Task prompt —
Please print the line that holds "Image resolution: width=859" and each line after it to the end of the data, word for word, without any pictures.

Input —
= Beginning of Section =

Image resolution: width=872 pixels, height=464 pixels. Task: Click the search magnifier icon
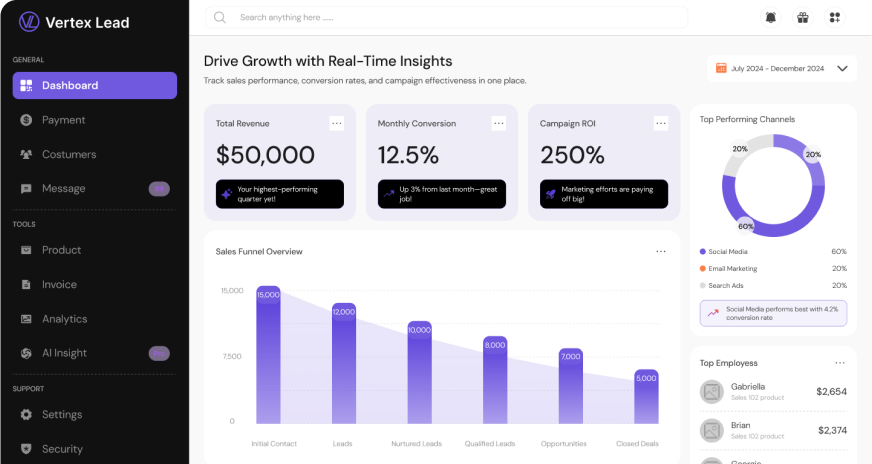tap(220, 17)
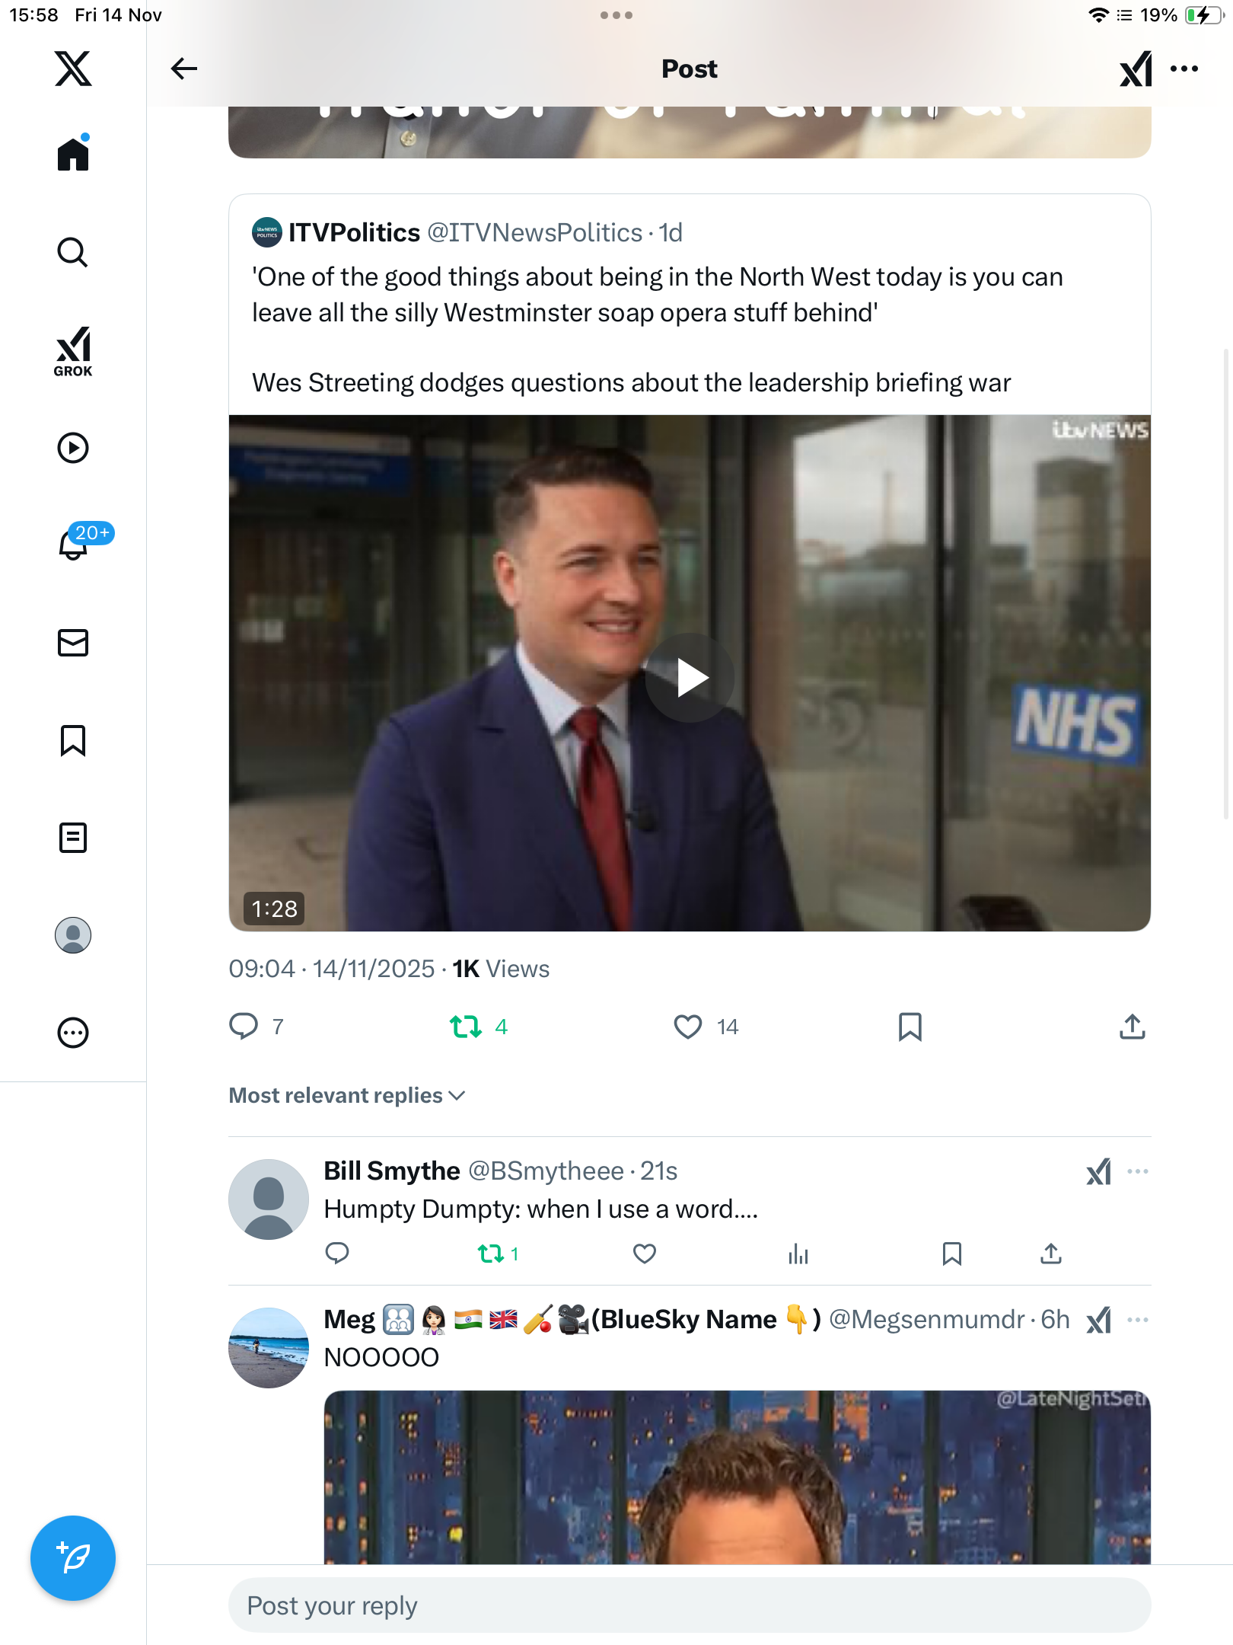The image size is (1233, 1645).
Task: Open Lists from the sidebar
Action: tap(73, 838)
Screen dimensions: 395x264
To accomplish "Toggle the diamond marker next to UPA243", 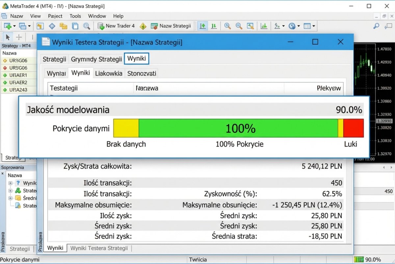I will 5,89.
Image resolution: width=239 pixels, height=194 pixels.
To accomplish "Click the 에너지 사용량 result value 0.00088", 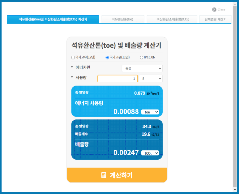I will (126, 111).
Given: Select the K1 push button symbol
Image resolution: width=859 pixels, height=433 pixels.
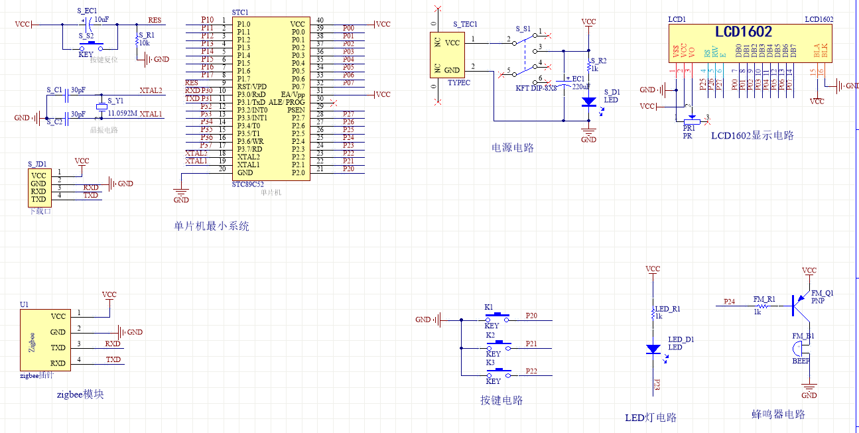Looking at the screenshot, I should click(x=497, y=318).
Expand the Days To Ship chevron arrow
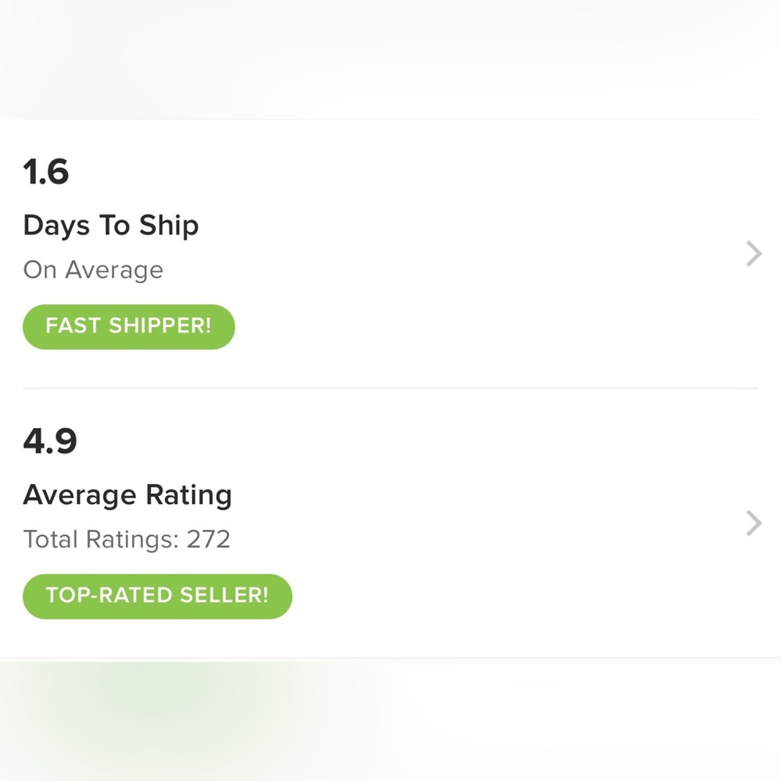This screenshot has height=781, width=781. click(x=753, y=254)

= End of Section =

Written answer —
Image resolution: width=859 pixels, height=433 pixels.
Looking at the screenshot, I should click(x=497, y=318).
Expand the Days To Ship chevron arrow
This screenshot has height=781, width=781. click(x=753, y=254)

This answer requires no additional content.